▸ Aim of the exercise: Could you transcribe every record below exactly as written, leaving out any pictures?

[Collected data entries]

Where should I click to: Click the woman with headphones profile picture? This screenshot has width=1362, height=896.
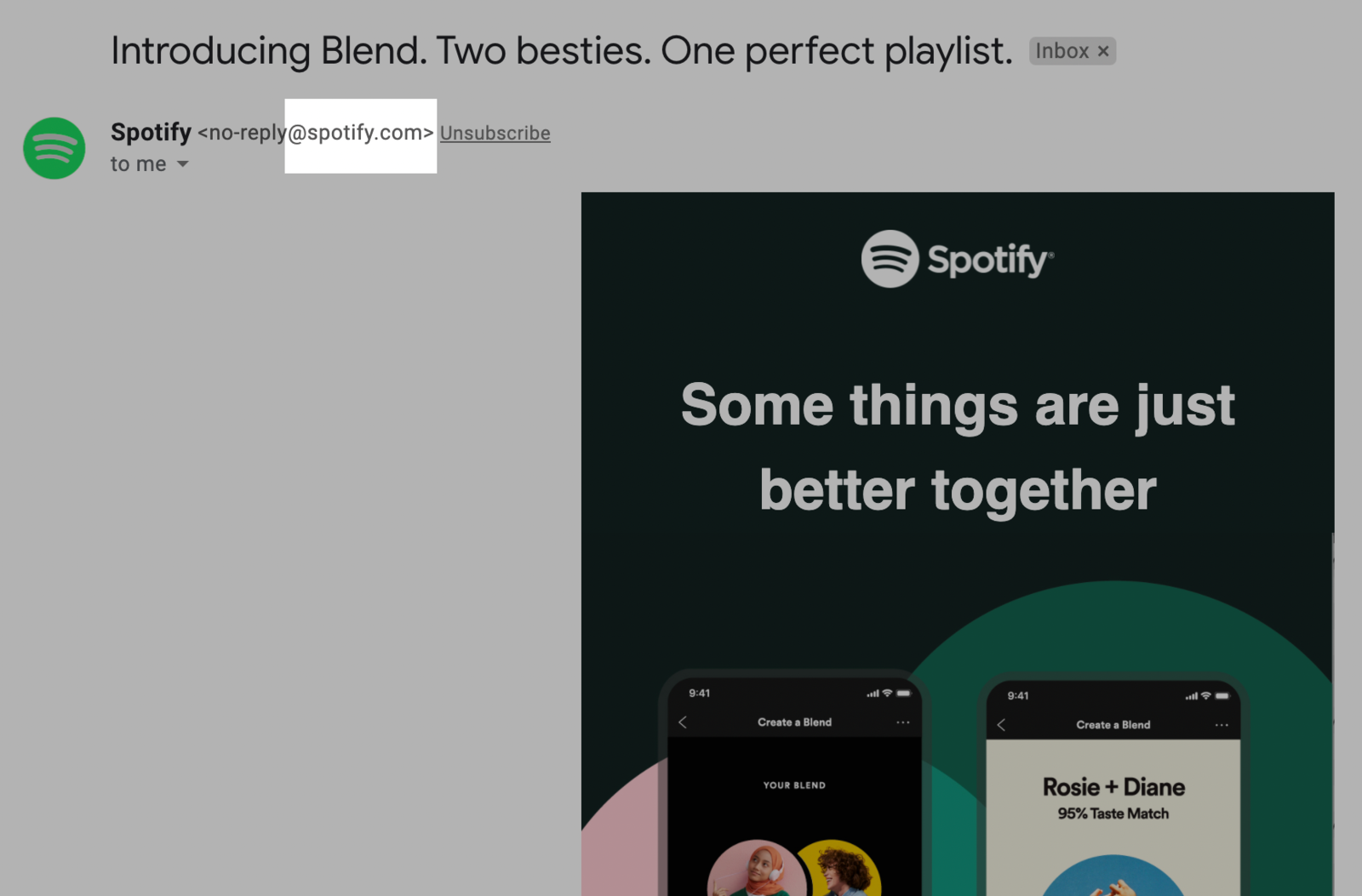click(x=757, y=868)
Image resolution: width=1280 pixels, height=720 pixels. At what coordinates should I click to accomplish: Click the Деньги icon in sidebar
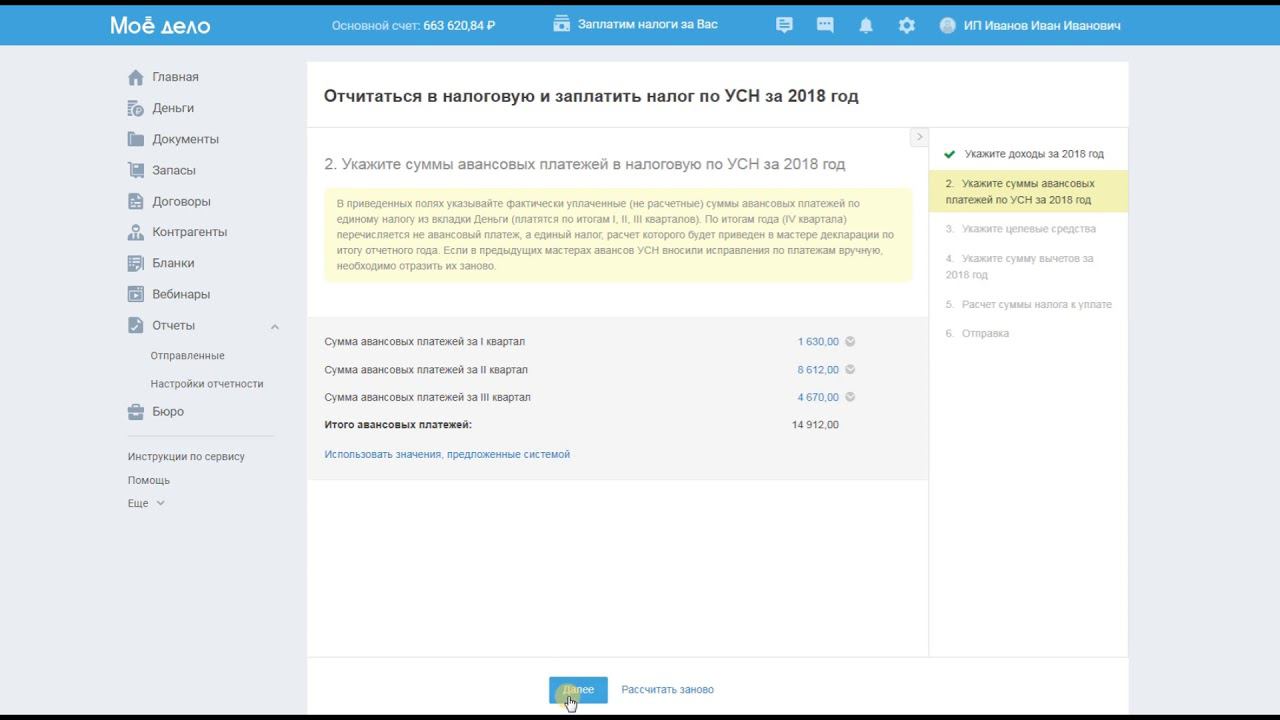coord(136,108)
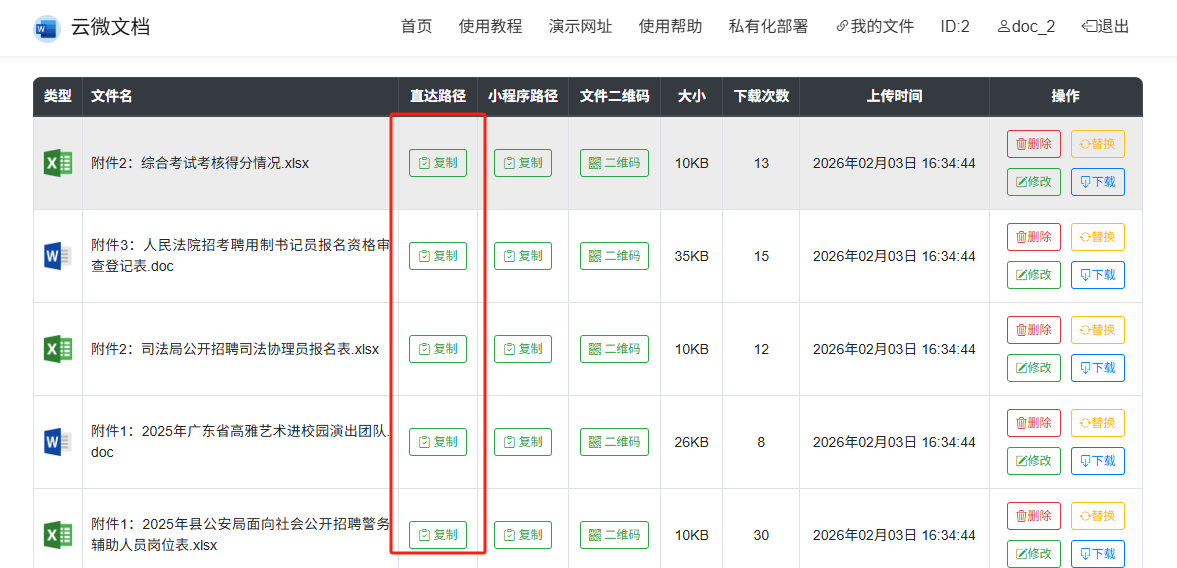Click the Word icon for 人民法院招考聘用制书记员 file
This screenshot has height=568, width=1177.
point(58,256)
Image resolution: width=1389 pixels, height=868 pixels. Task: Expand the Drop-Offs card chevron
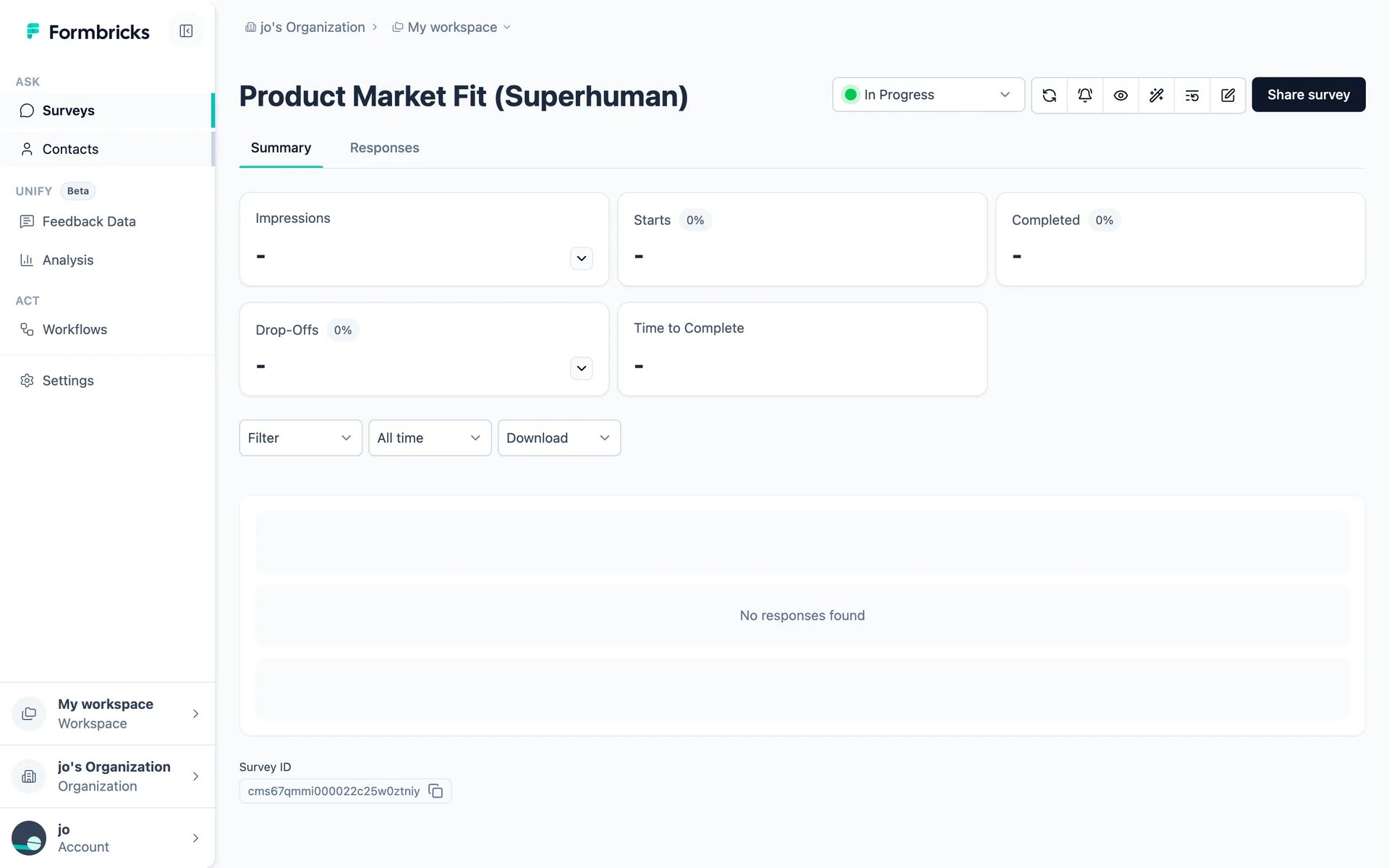(x=581, y=368)
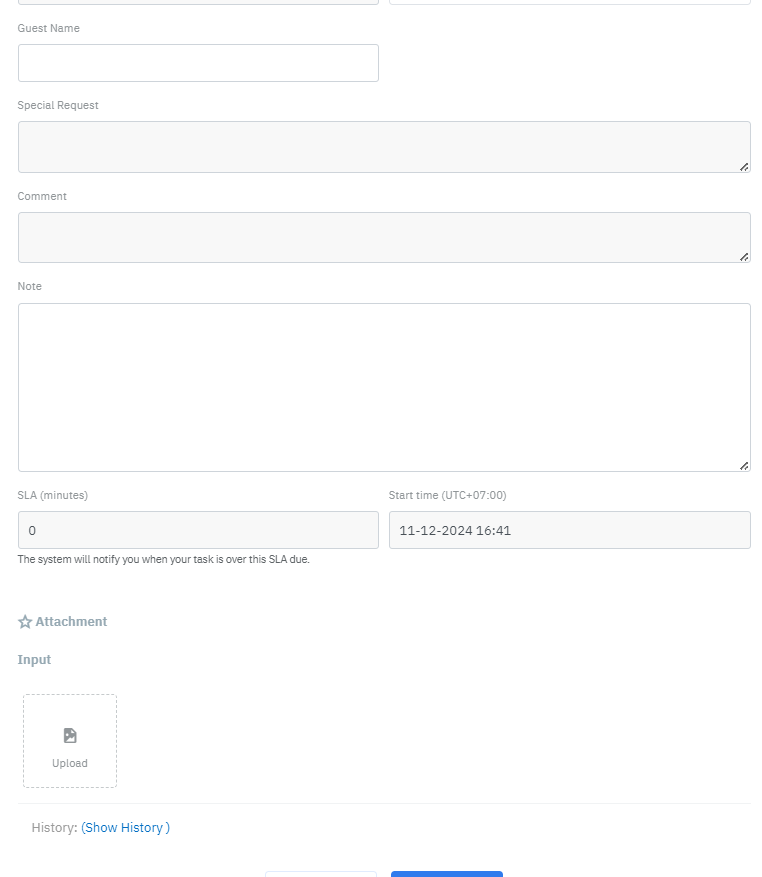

▸ Response for this exercise:
Where should I click to: Click the woman with headphones profile picture? This screenshot has width=1362, height=896.
click(x=757, y=868)
Image resolution: width=1280 pixels, height=720 pixels. At what coordinates should I click to accomplish: Click the Деньги icon in sidebar
coord(136,108)
Click the Word icon for 人民法院招考聘用制书记员 file
This screenshot has height=568, width=1177.
point(58,256)
Image resolution: width=1389 pixels, height=868 pixels. Task: Expand the Drop-Offs card chevron
(x=581, y=368)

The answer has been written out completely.